# New from SW MI.



## Mr_O (Aug 20, 2010)

My name is David Oosterhouse, I am in the SW Michigan area. I go by Mr O because it is easier for the boys in our church boys club. My wife, son and myself were more involved in archery a few years ago but have spent very little time on it with all the business of my son completing high school. My son has completed high school and is now serving his country in the USMC, his mom and I are very proud of him. My wife and I are hunter safety instructors, certified to teach bow hunter safety also. On a recent cross country trip we stopped in Sidney NE at the Cabela's store. I found a deal on a Martin bow and decided it was time to get back to archery.

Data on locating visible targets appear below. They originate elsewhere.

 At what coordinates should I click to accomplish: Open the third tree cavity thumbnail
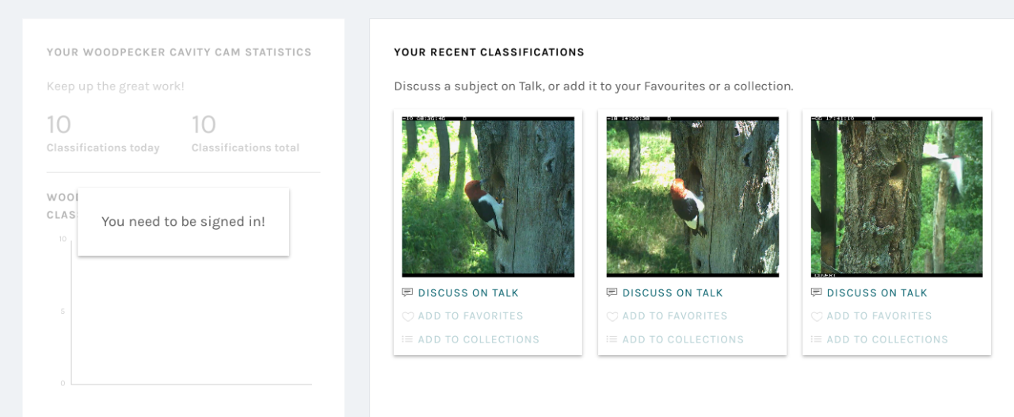[897, 197]
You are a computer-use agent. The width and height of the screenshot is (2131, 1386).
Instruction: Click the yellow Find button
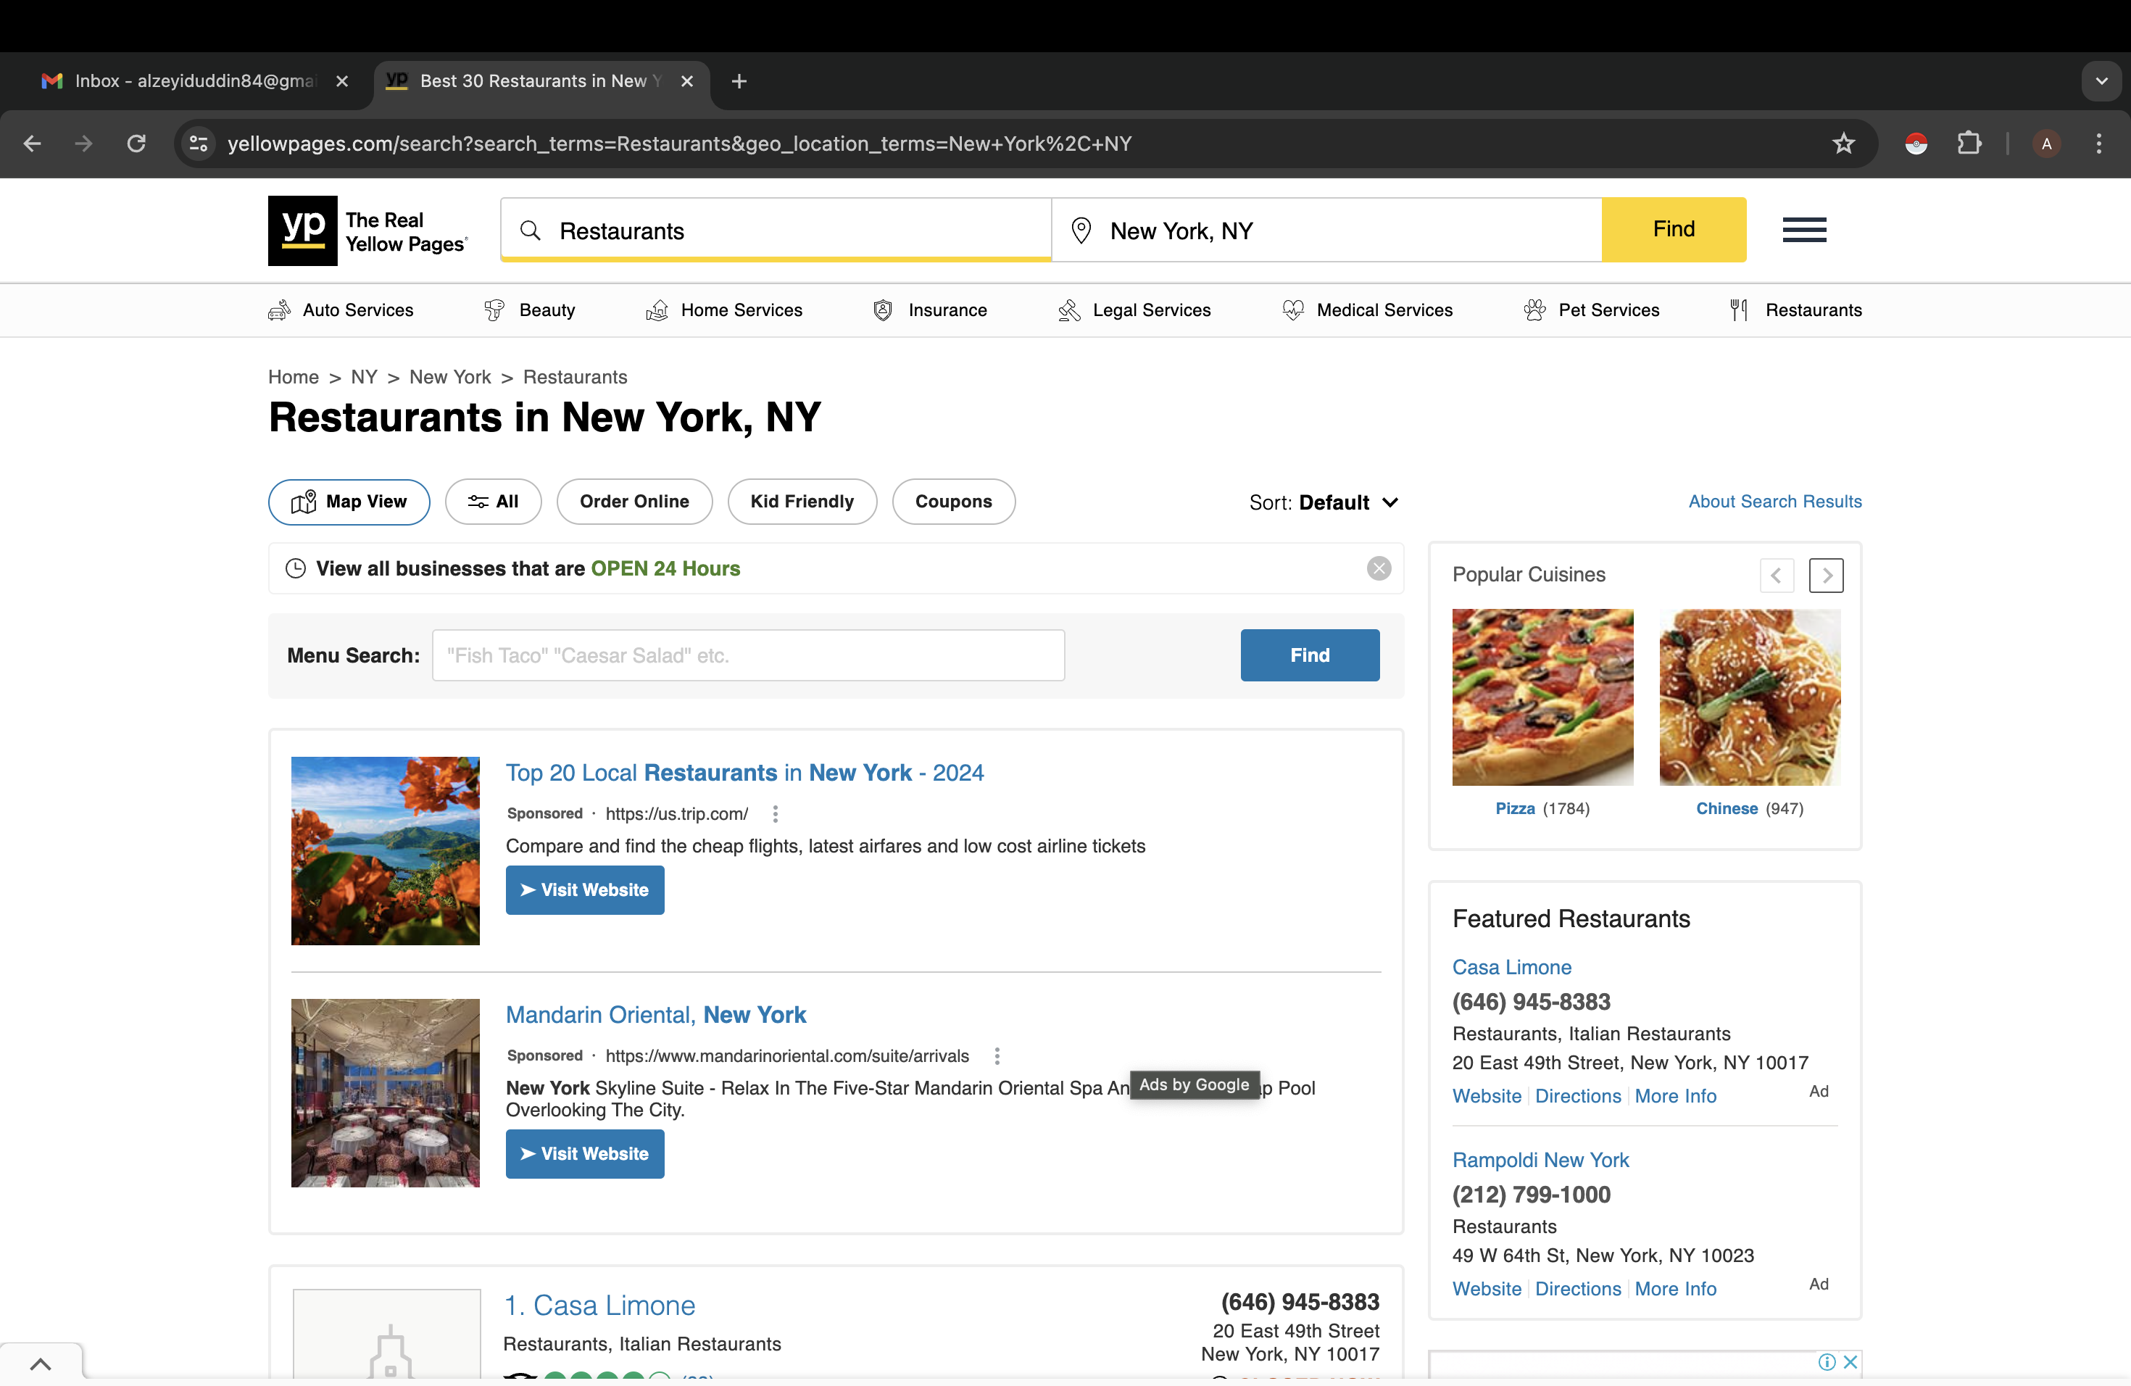click(x=1673, y=229)
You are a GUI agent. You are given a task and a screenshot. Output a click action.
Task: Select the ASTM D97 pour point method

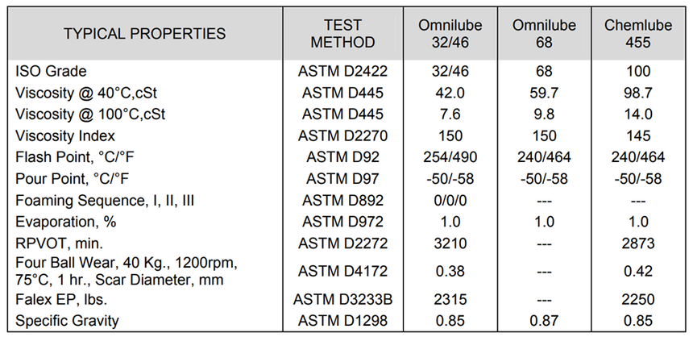342,179
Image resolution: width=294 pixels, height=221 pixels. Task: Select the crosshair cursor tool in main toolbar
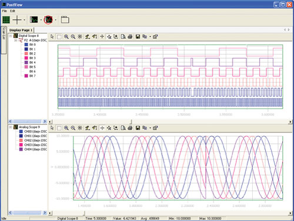pyautogui.click(x=17, y=20)
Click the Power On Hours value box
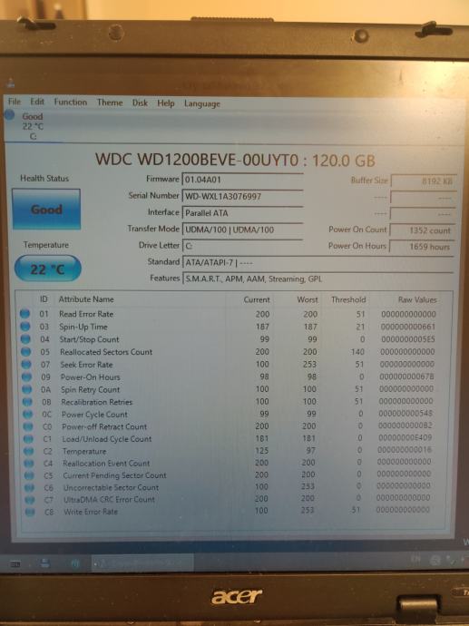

The fog is slowly rolling away on all the information that I once knew off the top of my head. I have enjoyed reading a few of the posts over that last few days and look forward to once again enjoying the sport of archery.


----------



## rycountryboy (Feb 21, 2008)

*:welcome: to AT*


----------



## rcmjr (Jan 31, 2007)

Welcome!


----------



## Tim Roberts (Jul 13, 2002)

:wav: :yo: *G'day.*







to *Archery Talk* David. Have fun here.


----------



## ivacic (Apr 6, 2010)

welcome!


----------



## cptbrain (Dec 16, 2007)

Welcome!:darkbeer:


----------



## jrip (May 19, 2008)

Wlcome!! Where are you at in Michigan? I'm in Muskegon.


----------



## Dthbyhoyt (Dec 4, 2004)

:welcome: 2 ArcheryTalk


----------



## King (Dec 8, 2002)

:welcome: *to Archerytalk!!

Randy
Mod Staff*


----------



## Sgt. Fury (May 30, 2010)

Welcome to AT! :thumbs_up:thumbs_up:thumbs_up


----------



## buckchaser86 (Jun 10, 2009)

Welcome to AT!!


----------



## Mr_O (Aug 20, 2010)

Thanks for the welcome everyone. I hope that I can add to the discussions here, I am sure that I will learn a lot. jrip - I am in Berrien Springs, about 30 min north of South Bend.


----------



## BowArmory (Jun 21, 2010)

*Welcome to AT !!!*


----------



## wicked1Joe (May 19, 2009)

:wav:

Welcome to AT
:wav:


----------